(Source records Opens)

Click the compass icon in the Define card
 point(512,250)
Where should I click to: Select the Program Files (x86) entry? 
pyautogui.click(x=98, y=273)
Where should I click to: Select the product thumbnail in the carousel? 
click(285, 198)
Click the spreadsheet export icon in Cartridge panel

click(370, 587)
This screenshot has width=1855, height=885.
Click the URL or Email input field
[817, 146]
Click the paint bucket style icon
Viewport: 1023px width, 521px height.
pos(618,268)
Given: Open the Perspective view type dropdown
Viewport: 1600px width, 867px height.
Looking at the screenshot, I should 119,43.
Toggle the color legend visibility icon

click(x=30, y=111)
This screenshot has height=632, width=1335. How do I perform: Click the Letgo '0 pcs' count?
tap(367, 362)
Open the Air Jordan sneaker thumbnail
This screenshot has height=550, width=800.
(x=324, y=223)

(Source records Closes)

Task description >> The required output is the line holding "This screenshot has height=632, width=1335." plus every line after it in the data, reproduced exactly.

Task response >>
This screenshot has height=632, width=1335. How do I perform: Click the Letgo '0 pcs' count?
tap(367, 362)
Open the Air Jordan sneaker thumbnail
This screenshot has height=550, width=800.
(x=324, y=223)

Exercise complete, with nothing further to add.